Miguel Macedo decidiu há meses autoexcluir-se das próximas listas de candidatos a deputados e deverá anunciá-lo esta quinta-feira, mal seja constituído arguido na sequência do levantamento da sua imunidade parlamentar.

Desde que foi atingido pelos estilhaços do processo dos vistos gold - que levou à prisão de vários titulares de cargos públicos - o ex-ministro da Administração Interna arrumou o assunto na cabeça. Ao que o Expresso apurou, qualquer que seja a intenção das estruturas do PSD - Macedo foi cabeça de lista do partido pelo distrito de Braga e voltaria a ser o nome natural para o cargo nas próximas legislativas - o próprio põe-se fora da corrida, na sequência das suspeitas de prevaricação e tráfico de influências que sobre ele recaem.

A carta do Ministério Público a pedir o levantamento da imunidade parlamentar ao ex-ministro será esta quarta-feira votada por unanimidade na Comissão Parlamentar de Ética. São cinco páginas em que o MP justifica o pedido: quer constituir Miguel Macedo arguido e, ao que o Expresso apurou, os artigos mencionados nessa justificação remetem para suspeitas dos dois crimes referidos (prevaricação e tráfico de influências). Sérgio Azevedo, relator do parecer na Comissão, já explicou que estando em causa uma moldura penal superior a três anos o levantamento da imunidade é “automático”. Mas o próprio Miguel Macedo já o tinha pedido.

Fê-lo depois de aguardar, há mais de seis meses, por ser ouvido pelo Ministério Público sobre as suspeitas que sobre si foram recaindo em notícias nos jornais.

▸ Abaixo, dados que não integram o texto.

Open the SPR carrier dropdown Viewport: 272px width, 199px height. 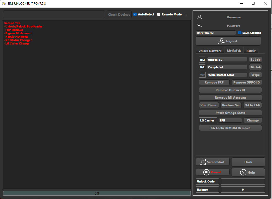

A polémica em torno dos vistos gold levou-o, mal o caso estoirou, em novembro passado, a pedir a demissão do Governo contra a vontade de Passos Coelho. Pediu várias vezes para ser ouvido e recentemente antecipou~se ao pedido da Justiça e solicitou à Comissão de Ética que lhe levantasse a imunidade.

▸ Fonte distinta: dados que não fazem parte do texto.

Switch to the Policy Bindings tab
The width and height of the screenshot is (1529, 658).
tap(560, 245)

Na altura, Pedro Lince, o presidente da Comissão, explicou não ser possível tal levantamento a pedido do próprio, mas apenas quando e se as autoridades judiciais o entendessem. Foi o que aconteceu agora. O pedido deu entrada no Parlamento na semana passada e será votado esta quarta-feira. Macedo, para já, limitou-se a confirmar: “Soube que deu entrada na Assembleia da República um pedido de levantamento da minha imunidade parlamentar para responder como arguido no processo”.

Aguiar-Branco e Maria Luís na corrida
​Nestas circunstâncias, a questão que fica em aberto no PSD é quem será o substituto de Macedo como primeiro candidato a deputado no distrito de Braga, o terceiro na eleição de número de deputados, logo após Lisboa e Porto. 

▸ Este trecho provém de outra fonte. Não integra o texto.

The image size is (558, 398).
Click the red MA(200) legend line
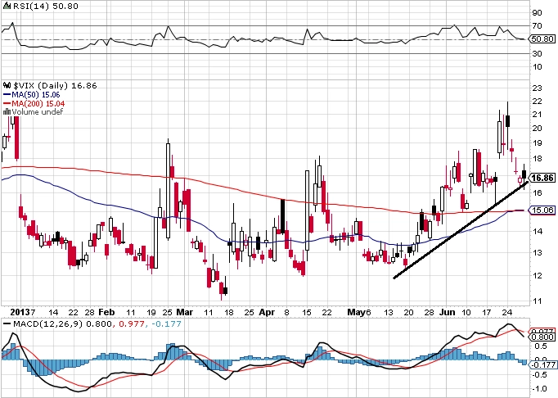tap(7, 103)
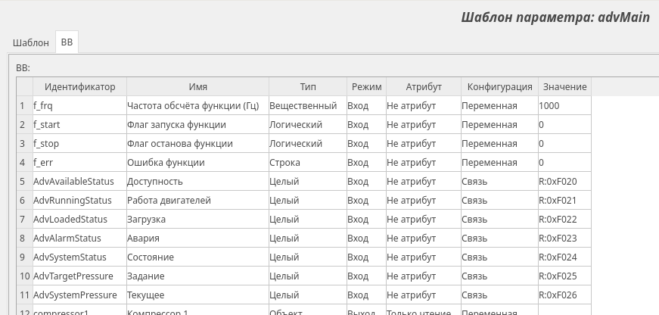Click the Идентификатор column header

coord(79,87)
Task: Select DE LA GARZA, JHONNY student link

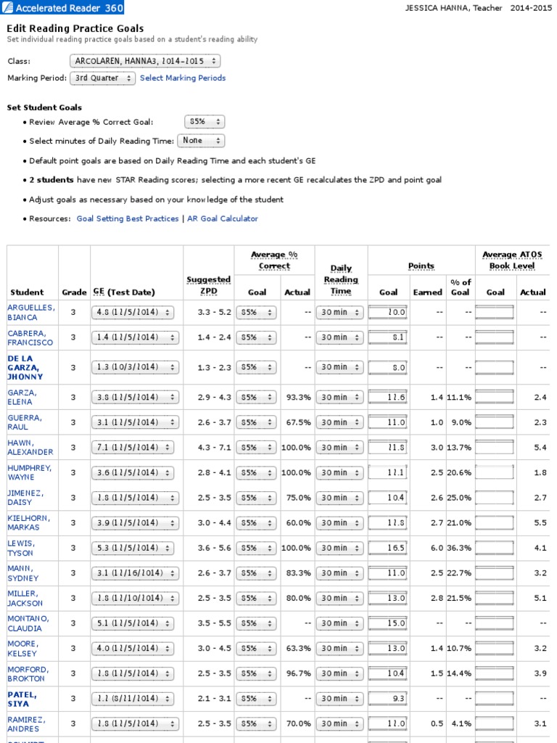Action: click(25, 367)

Nos bastidores do PSD já corre o nome de José Pedro Aguiar-Branco como possível cabeça de lista, coisa que, a acontecer, libertaria o primeiro lugar na lista do Porto. Ao que o Expresso apurou, Maria Luís Albuquerque poderá ser a aposta da direção do partido para o segundo maior distrito do país.

A decisão de Miguel Macedo de se autoafastar do processo - coisa que quererá anunciar oportunamente - ameaça abrir no partido um precedente que pode deixar beliscar o atual n.º 2 do PSD. Marco António Costa, embora não tenha sido constituído arguido, viu o Ministério Público abrir-lhe um processo de investigação na sequência de uma denúncia que foi feita no Porto por alegado tráfico de influências. Em causa estará a atividade de Marco António era apenas dirigente no PSD/Porto e autarca na câmara de Gaia.